Excerpted text =>
A couple of weeks ago the UK Gambling Commission launched their new National Strategy to Reduce Gambling Harms. YGAM are fortunate to sit on the Advisory Board for Safer Gambling (ABSG) Advisory Group alongside colleagues from other registered charities, gambling industry trade bodies, and members of the Safer Gambling team from the Commission themselves. Through the Advisory Group, separate stakeholder meetings, and in our own formal submission to the consultation we have contributed to the new national strategy and are very much looking forward to contributing to its delivery. The overall aim and two strategic priorities have clear support from YGAM and our board of trustees.

Will the new strategy from the Gambling Commission be a further enabler for YGAM?
This is a question that I get asked a lot, followed by ‘how are the Gambling Commission supporting the social purpose of YGAM?’. We do indeed feel the new strategy will be an enabler and provide the framework that all those interested in contributing can all get behind. However, there is a lot of work already happening and I do worry that all this effort is not being recognised (or captured) in a single place, so we very much hope the new strategy will help to address this. It will also be helpful to see the implementation plan, with the specific deliverables, that will underpin and evidence delivery, which we hope to contribute to. As ever, YGAM are keen to ensure all our collaborative work contributes particularly to the ‘universal’ and ‘selective measures’ of the prevention and education strategic priority, as happened with the previous (then RGSB) national strategy.

Five-years of insight
2019 is a special year for YGAM, as we celebrate our fifth anniversary in September. The past five years have absolutely flown by and have been filled with mixed emotions. However, we have maintained our absolute focus to create, pilot, accredit, evaluate, deliver and then scale education to reduce gambling or gaming related harms. We do this via cross-curricular training workshops to upskill practitioners and give them the tools and resources to deliver a programme that builds digital resilience in young people.

Our board of trustees made an early decision to work with the gambling sector and I am grateful to those companies who have chosen to come on the journey with us (several operators now donate to YGAM annually). These donations have enabled YGAM to deliver our two principle products; (i) Practitioner workshops, as mentioned above, but also (ii) Student and University Engagement, where we employ university students and train them to embed our programme across campus and the local community. The last twelve months have been interesting as we are starting to extend our educational offering to junior schools, and we are also developing our parent offering as many schools are asking us to help them equip parents with the knowledge and tools to keep children safe on-line. We will formally launch these two new elements to the YGAM programme in September.

Rows on where targets appear
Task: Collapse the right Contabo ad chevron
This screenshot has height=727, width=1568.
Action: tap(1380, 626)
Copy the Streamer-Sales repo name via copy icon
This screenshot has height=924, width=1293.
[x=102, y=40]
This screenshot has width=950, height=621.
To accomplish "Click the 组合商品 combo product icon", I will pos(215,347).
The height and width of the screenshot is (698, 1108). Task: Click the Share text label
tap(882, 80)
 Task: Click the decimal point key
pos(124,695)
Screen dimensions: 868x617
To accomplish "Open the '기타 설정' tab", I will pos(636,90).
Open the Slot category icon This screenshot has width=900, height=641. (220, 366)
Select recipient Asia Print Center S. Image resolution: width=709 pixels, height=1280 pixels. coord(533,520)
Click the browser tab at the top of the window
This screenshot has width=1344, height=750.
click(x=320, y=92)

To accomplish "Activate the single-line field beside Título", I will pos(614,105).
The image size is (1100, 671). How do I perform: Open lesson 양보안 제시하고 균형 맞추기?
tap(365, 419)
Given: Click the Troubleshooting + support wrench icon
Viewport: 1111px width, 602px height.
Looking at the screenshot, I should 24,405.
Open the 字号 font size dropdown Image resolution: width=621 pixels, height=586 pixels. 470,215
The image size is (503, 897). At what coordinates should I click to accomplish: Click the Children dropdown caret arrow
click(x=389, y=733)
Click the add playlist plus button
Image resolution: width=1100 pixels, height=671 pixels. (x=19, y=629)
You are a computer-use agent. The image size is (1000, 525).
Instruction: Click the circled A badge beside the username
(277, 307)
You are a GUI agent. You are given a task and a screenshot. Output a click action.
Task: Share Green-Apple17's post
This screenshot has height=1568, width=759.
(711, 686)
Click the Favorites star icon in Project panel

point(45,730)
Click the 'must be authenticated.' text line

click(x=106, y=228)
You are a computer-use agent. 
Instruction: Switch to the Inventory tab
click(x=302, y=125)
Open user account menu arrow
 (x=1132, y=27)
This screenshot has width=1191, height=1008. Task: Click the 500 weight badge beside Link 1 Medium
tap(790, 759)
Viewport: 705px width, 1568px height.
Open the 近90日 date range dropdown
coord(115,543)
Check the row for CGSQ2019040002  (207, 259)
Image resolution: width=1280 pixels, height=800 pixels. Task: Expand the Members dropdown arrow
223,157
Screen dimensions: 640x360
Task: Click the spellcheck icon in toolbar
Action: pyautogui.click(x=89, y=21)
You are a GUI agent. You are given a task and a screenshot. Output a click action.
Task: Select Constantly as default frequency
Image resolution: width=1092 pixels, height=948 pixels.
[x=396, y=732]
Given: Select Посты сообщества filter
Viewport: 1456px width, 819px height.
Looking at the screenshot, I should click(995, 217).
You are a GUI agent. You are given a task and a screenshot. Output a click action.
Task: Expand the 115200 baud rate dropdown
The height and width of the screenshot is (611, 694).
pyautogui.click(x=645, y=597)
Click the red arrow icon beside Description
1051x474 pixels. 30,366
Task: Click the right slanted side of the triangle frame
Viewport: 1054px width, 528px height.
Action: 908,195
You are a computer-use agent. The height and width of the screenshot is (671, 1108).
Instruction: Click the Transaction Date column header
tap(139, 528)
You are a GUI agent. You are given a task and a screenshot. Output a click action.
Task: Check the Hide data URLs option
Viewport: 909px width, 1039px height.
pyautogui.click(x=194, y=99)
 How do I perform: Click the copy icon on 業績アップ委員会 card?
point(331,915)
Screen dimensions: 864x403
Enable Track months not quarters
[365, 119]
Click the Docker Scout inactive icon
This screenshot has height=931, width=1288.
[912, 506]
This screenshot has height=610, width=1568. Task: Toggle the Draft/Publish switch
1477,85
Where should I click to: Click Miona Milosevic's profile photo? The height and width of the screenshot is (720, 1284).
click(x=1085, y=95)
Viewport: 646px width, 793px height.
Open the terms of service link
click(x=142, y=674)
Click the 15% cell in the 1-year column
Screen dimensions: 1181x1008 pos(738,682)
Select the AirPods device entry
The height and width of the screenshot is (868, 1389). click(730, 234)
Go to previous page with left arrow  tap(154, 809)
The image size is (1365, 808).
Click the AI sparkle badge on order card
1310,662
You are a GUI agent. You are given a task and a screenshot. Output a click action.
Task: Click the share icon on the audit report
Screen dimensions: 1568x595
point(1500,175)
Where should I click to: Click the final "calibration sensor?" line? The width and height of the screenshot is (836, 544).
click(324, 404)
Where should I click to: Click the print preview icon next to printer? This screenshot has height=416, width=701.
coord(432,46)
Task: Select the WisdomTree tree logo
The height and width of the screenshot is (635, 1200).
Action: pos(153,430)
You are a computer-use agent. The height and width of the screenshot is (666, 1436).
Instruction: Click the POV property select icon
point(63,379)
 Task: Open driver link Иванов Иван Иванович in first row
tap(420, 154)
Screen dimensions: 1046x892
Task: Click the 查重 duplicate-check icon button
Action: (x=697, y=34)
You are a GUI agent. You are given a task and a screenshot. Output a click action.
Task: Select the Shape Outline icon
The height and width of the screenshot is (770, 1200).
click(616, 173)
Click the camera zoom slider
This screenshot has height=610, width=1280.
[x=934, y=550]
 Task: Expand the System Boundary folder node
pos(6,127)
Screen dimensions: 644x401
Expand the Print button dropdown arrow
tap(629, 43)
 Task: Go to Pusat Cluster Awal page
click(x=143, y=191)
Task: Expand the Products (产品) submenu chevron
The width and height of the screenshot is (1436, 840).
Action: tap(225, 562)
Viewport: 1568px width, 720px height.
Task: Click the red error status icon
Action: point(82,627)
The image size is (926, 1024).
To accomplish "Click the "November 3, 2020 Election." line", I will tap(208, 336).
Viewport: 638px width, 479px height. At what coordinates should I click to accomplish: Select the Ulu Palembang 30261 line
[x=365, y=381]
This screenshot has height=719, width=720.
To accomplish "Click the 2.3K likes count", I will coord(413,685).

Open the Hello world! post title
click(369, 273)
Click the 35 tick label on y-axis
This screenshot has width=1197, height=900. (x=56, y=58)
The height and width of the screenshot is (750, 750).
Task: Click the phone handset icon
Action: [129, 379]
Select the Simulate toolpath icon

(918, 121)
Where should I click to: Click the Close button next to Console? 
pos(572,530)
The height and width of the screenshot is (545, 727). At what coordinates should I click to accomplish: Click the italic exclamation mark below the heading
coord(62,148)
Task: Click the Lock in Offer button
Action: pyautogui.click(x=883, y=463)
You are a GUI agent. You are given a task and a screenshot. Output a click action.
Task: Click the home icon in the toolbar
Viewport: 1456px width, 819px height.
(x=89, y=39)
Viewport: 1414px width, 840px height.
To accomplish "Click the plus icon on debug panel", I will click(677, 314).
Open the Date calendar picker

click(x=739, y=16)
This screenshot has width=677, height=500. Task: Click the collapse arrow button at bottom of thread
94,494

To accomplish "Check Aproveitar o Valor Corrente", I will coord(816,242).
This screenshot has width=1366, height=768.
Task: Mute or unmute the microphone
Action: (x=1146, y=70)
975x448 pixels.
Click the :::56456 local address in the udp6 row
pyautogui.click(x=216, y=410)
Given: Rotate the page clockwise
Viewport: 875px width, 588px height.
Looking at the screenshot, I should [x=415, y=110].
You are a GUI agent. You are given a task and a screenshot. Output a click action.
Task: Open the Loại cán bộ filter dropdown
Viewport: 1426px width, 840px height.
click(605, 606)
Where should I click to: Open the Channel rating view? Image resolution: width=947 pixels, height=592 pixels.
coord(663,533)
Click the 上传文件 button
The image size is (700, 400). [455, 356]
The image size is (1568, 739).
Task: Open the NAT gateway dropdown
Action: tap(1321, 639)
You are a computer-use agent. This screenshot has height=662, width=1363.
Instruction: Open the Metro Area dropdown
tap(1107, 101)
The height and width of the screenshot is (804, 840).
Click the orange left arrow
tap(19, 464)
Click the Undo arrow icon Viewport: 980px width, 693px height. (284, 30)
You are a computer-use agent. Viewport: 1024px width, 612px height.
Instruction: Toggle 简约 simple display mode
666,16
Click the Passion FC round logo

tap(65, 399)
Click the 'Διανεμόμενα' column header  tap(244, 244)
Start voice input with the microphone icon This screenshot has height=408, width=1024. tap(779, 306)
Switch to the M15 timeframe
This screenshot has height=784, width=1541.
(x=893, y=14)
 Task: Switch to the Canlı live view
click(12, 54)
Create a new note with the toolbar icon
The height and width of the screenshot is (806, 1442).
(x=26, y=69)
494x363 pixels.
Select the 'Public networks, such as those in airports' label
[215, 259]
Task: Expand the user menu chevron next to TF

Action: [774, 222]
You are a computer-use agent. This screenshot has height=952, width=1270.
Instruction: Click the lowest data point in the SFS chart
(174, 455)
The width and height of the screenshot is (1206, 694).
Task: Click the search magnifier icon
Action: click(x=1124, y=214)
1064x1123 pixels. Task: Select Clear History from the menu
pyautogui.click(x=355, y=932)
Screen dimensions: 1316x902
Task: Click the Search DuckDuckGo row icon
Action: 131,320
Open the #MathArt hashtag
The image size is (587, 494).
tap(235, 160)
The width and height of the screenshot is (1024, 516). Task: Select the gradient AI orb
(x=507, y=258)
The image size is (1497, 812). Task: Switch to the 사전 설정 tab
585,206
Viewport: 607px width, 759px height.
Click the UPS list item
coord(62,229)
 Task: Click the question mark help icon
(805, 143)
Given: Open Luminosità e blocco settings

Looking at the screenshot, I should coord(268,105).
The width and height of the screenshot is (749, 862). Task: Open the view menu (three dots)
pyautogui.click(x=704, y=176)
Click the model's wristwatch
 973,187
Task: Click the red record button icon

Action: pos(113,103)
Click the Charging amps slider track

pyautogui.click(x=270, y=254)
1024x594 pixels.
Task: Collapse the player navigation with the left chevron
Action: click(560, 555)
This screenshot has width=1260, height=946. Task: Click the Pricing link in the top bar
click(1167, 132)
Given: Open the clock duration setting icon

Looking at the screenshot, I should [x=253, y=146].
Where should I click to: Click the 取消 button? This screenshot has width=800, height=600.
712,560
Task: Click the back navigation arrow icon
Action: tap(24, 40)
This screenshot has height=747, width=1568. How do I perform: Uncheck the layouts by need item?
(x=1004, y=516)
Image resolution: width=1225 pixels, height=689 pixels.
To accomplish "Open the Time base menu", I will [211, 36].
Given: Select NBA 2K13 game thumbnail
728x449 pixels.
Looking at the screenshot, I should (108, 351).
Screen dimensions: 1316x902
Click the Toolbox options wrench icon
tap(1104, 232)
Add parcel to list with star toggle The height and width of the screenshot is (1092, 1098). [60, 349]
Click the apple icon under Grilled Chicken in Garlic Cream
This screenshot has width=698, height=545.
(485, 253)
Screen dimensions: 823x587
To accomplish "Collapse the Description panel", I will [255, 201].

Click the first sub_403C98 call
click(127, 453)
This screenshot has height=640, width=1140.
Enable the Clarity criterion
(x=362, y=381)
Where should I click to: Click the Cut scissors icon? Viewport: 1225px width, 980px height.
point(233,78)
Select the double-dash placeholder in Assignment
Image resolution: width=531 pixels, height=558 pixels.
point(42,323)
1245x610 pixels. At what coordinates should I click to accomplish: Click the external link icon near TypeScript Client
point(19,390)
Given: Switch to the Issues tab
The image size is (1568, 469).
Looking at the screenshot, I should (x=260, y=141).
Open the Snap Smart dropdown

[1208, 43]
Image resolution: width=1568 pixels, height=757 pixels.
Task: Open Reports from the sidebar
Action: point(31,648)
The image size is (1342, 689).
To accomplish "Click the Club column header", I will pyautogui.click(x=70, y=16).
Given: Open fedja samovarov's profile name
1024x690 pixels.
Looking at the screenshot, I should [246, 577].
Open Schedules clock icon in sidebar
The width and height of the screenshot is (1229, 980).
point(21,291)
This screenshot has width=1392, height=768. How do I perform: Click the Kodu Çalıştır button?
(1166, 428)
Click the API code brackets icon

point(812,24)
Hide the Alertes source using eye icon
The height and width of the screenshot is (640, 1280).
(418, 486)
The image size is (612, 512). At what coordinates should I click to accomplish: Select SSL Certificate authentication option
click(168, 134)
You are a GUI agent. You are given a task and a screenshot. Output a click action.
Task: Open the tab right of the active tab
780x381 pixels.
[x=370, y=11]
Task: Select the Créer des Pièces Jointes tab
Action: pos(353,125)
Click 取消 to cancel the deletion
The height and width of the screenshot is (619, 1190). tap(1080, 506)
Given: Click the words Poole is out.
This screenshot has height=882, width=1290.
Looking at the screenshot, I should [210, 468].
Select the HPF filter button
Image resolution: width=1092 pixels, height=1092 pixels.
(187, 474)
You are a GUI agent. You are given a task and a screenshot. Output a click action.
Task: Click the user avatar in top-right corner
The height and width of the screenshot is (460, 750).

Short problem 1 =>
From the text on the gambling harms strategy, list every step YGAM names in its focus on education to reduce gambling or gaming related harms.
Short problem 2 =>
Echo the text on the gambling harms strategy between "A couple of" and "enabler for YGAM?", inclusive.

Final answer 1 =>
create, pilot, accredit, evaluate, deliver, scale

Final answer 2 =>
A couple of weeks ago the UK Gambling Commission launched their new National Strategy to Reduce Gambling Harms. YGAM are fortunate to sit on the Advisory Board for Safer Gambling (ABSG) Advisory Group alongside colleagues from other registered charities, gambling industry trade bodies, and members of the Safer Gambling team from the Commission themselves. Through the Advisory Group, separate stakeholder meetings, and in our own formal submission to the consultation we have contributed to the new national strategy and are very much looking forward to contributing to its delivery. The overall aim and two strategic priorities have clear support from YGAM and our board of trustees.

Will the new strategy from the Gambling Commission be a further enabler for YGAM?